Con el Santo Rosario se abandona el pecado.


Ave María Purísima, sin pecado original concebida.

Lo que más requiere un alma aficionada [encadenada] al pecado mortal es paciencia, docilidad, confianza en Dios Nuestro Señor y en la Santísima Virgen María, Madre de los pecadores arrepentidos que imploramos su protección: "María, pues, es Madre de los pecadores que desean convertirse, y como tal, no sólo se compadece de ellos, sino que parece que siente como propio el mal de sus hijos." San Alfonso María de Ligorio, Las glorias de María, capítulo 1.

El pecado mortal roba las energías del hombre, la fe, la esperanza, las ganas de vivir y sobre todo conduce a otros pecados; por lo cual es muy complejo para el hombre abandonar el pecado mortal por sus propias fuerzas: Stipendia enim peccati, mors: "El estipendio y paga del pecado es la muerte." Romanos VI, 23. 

Consideraciones


1º El pecado es un mal general de nuestra sociedad, lo encontramos en todas partes, se le llega a considerar normal; es el origen de separación de matrimonios, divisiones en las familias, envidias, celos, robos, herejías, en fin: es la causa de la tristeza y de la desolación en el mundo, porque el pecado es la puerta por donde entra Satanás. "Por tanto así como por un hombre entró el pecado en este mundo, y por el pecado la muerte." Romanos V, 12.

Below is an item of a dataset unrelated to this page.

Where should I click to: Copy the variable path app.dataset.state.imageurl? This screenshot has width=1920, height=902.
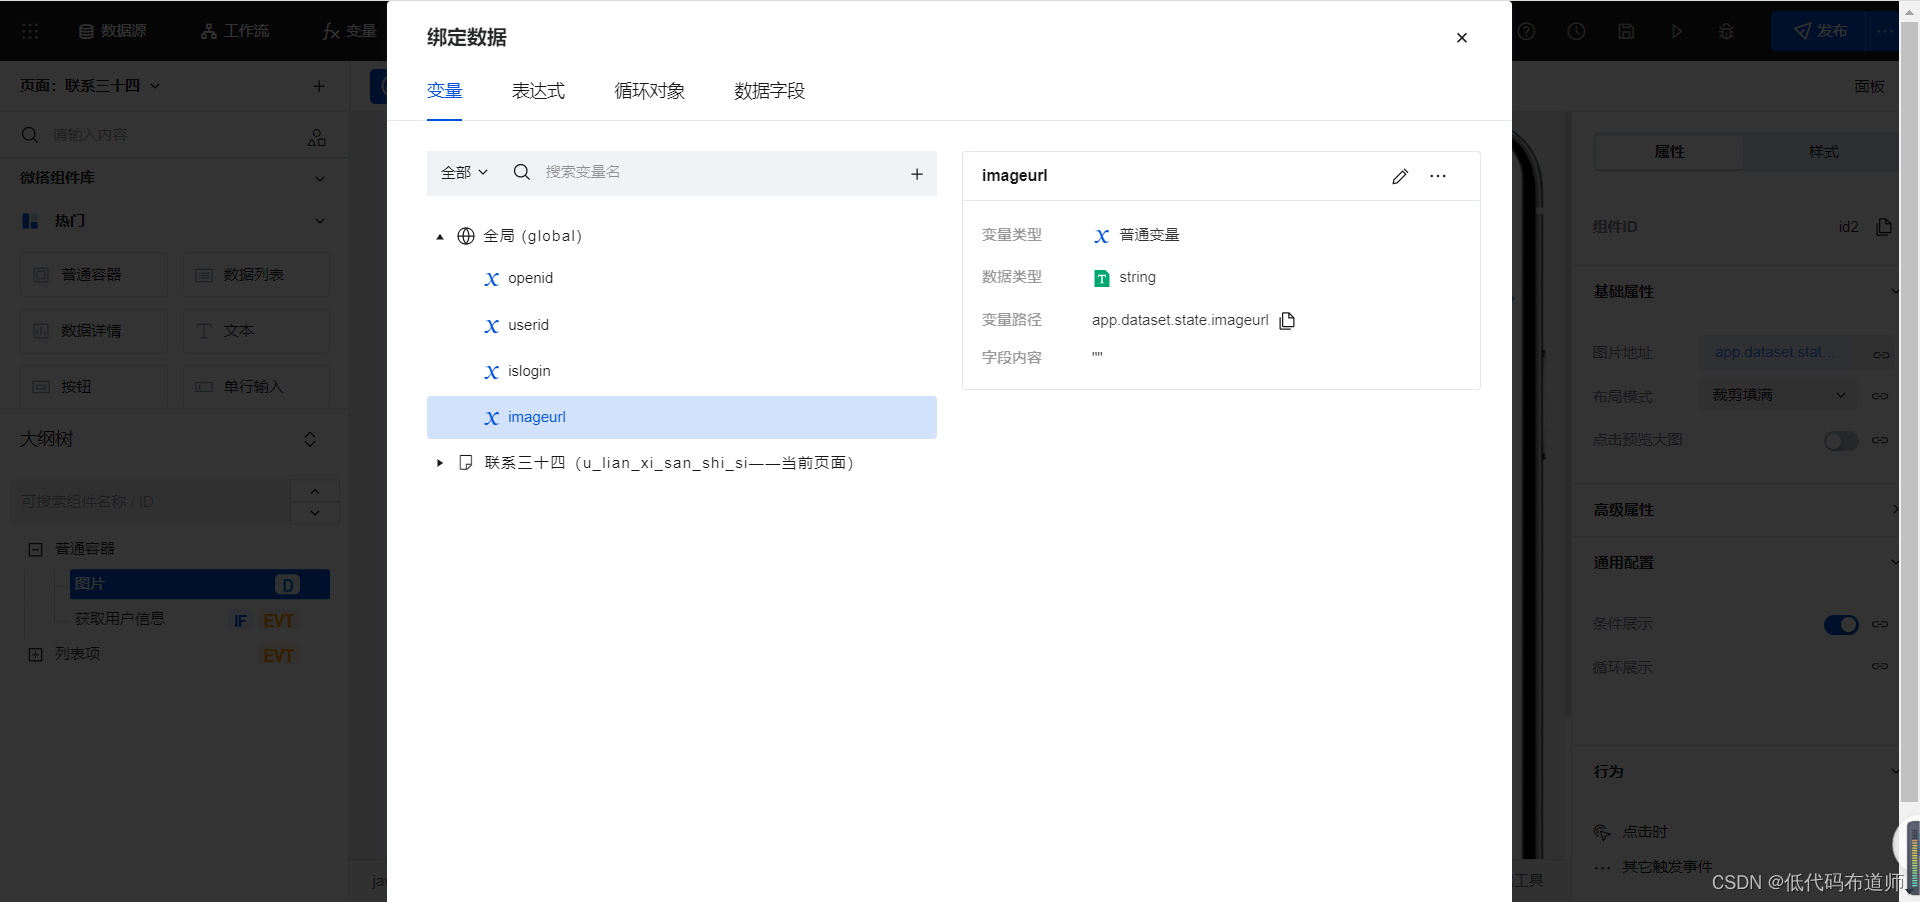click(x=1287, y=321)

2º Si quieres ser feliz, si quieres tener paz que engendra la presencia de Dios en el alma, debes con la gracia de Dios Nuestro Señor apartarte del pecado, fortalecerte con la oración, apartarte de las ocasiones peligrosas. "¿No sabéis, que vuestros cuerpos son miembros de Cristo?" Corintios VI, 15.


3º El pobre pecador encadenado por el pecado, debe tener mucha fe en la Santísima Virgen María: Madre, consuelo, abogada, refugio de los pecadores que imploran misericordia, ¿Cuántas almas han alcanzado la salvación eterna por su intercesión? "Si todos los pecadores acudieran a María con voluntad de enmendarse, ¿quién podría perderse? Porque sólo se pierde el que no recurre a María Santísima." San Alfonso María de Ligorio, " La devoción a María Santísima", página 12. 

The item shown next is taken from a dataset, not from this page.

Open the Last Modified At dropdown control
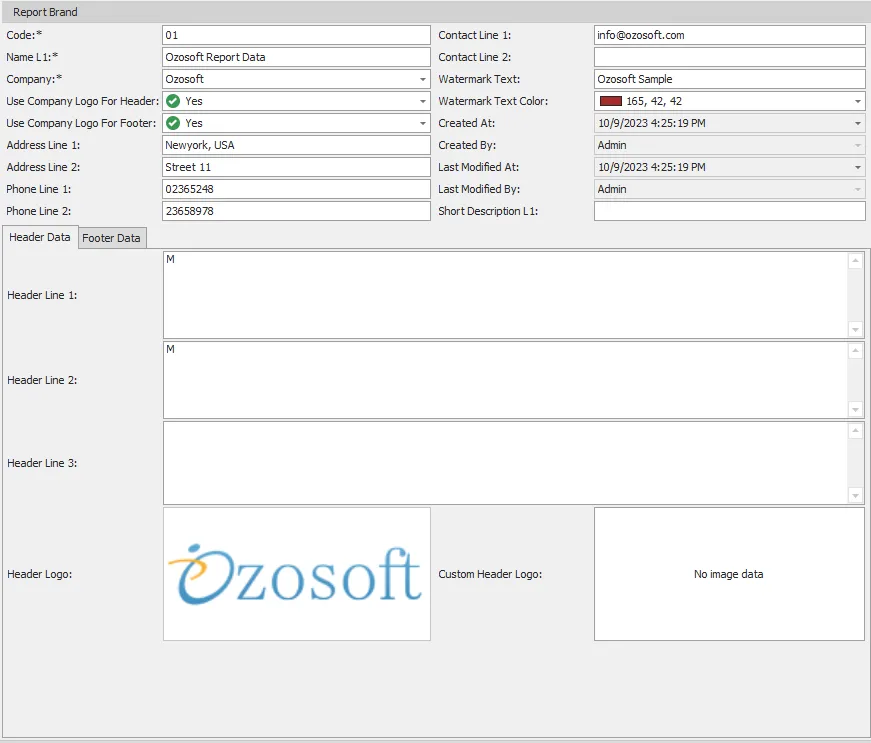This screenshot has height=743, width=871. coord(857,167)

4º Es difícil dejar de pecar, pero puede con su buena voluntad y la ayuda de Dios Nuestro Señor rezar todos los días el Santo Rosario, procurando sea despacio, al menos una parte de rodillas ante una imagen de la Madre de Dios con una cera encendida, pidiendo con todo su corazón el remedio para su enfermedad espiritual, la bendita intercesión de la Reina de cielos y tierra. "La Santísima Virgen reveló al Beato Alano que, tan pronto como Santo Domingo predicó el Rosario, los pecadores empedernidos se convirtieron y lloraron amargamente sus crímenes, los mismos niños hicieron penitencias increíbles." San Luis María G. de Montfort. El Secreto del Santo Rosario, rosa XXVII. 


5º Con paciencia, humildad, fe y perseverancia en el Santo Rosario, el pobre pecador encadenado, saldrá lentamente de la esclavitud de Satanás, porque la Santísima Virgen María es muy poderosa, misericordiosa, y nos ha dado el Santo Rosario para salvarnos. 

"Con María todo es fácil, en ella pongo mi confianza, aunque el mundo y el infierno truenen, y lo digo con San Bernardo: 'Filioli, haec mea maxima fiducia est, haec tota ratio spei meae'. Haceos explicar estas palabras. Yo no me hubiera atrevido a decirlo por mi cuenta: Por María busco y hallaré a Jesús; por María quebrantaré la cabeza de la serpiente y venceré a todos mis enemigos y a mí mismo, para la mayor gloria de Dios." San Luis María G. de Montfort, Obras completas, página 30. 

Dios te bendiga.


Ave María Purísima, sin pecado original concebida.